Mulher de Guzolândia é condenada após ferir idoso com tesoura durante discussão em bar
Ré recebeu pena de 4 meses e 2 dias de detenção em regime semiaberto. Vítima, de 62 anos, foi atingida na região do tórax após desentendimento.

Uma mulher foi condenada a 4 meses e 2 dias de detenção, em regime inicial semiaberto, por ferir um homem de 62 anos com uma tesoura durante uma discussão em um bar de Guzolândia (SP). A sentença foi proferida pela Justiça de Auriflama.
Segundo a decisão, o caso ocorreu no dia 25 de março de 2026, em um estabelecimento localizado na Avenida Paschoal Guzo, no bairro Limoeiro.
De acordo com o processo, J.F.R.S. se aproximou de A.G.S., de 62 anos, e iniciou uma conversa que terminou em discussão. Durante o desentendimento, a mulher retirou uma tesoura que utilizava para prender o cabelo e atingiu a vítima na região superior do corpo.
O homem sofreu uma lesão considerada leve e recebeu atendimento médico. A tesoura utilizada na agressão foi encontrada posteriormente cravada em um muro, com sinais de sangue.
Ré admitiu golpe
Durante o processo, J.F.R.S. admitiu ter atingido A.G.S. com a tesoura e também confirmou que descartou o objeto depois da agressão.
A defesa sustentou que a vítima teria feito referência a uma arma, mas a Justiça não reconheceu legítima defesa. Segundo a sentença, não houve comprovação de que o homem estivesse armado ou tivesse praticado uma agressão atual ou iminente contra a acusada.
Uma testemunha que presenciou o episódio também confirmou que a mulher retirou a tesoura do cabelo e atingiu a vítima durante a discussão.
Vítima tinha 62 anos
Na definição da pena, o juiz considerou que a vítima tinha 62 anos, circunstância que caracteriza agravante prevista no Código Penal para crimes cometidos contra pessoas maiores de 60 anos.
Também foi considerada a reincidência da ré. Por outro lado, a confissão foi utilizada como circunstância atenuante.
A pena foi fixada definitivamente em 4 meses e 2 dias de detenção.

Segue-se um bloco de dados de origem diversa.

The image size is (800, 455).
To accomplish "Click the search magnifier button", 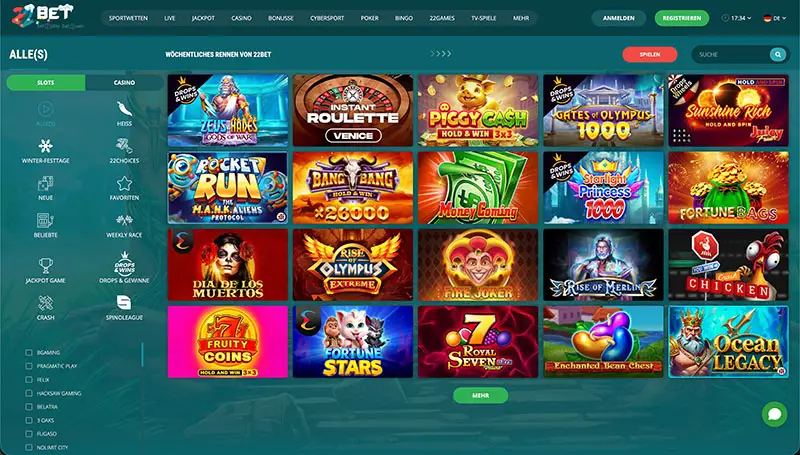I will [778, 54].
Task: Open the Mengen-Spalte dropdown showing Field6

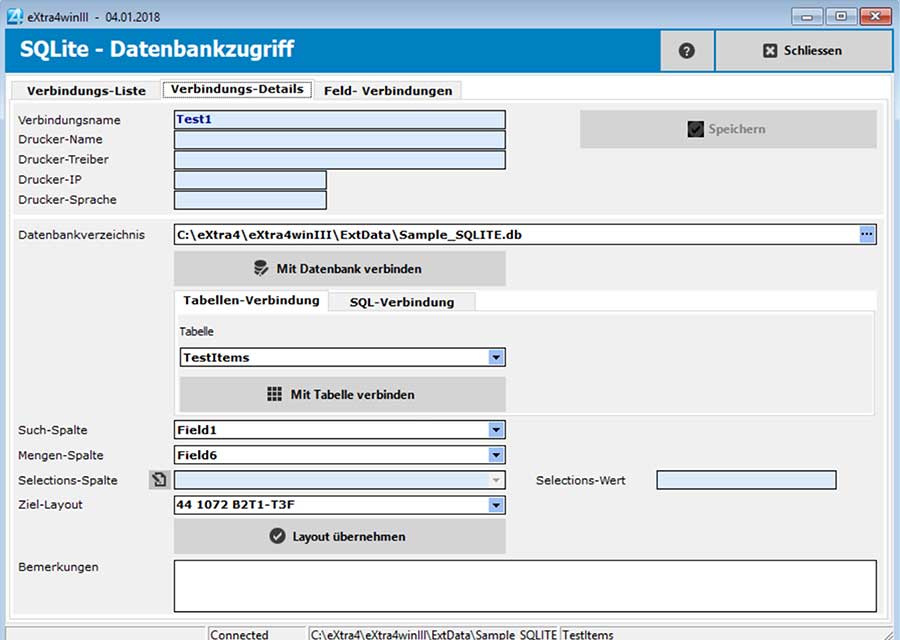Action: 495,455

Por causa da reincidência e da violência empregada no crime, a Justiça não autorizou a substituição da prisão por penas alternativas nem a suspensão da pena.
Pode recorrer em liberdade
Apesar da condenação, J.F.R.S. poderá recorrer da sentença em liberdade.
Após o trânsito em julgado, quando não houver mais possibilidade de recurso, deverá ser expedida a guia para início da execução da pena.
A Justiça também determinou a destruição da tesoura apreendida no processo.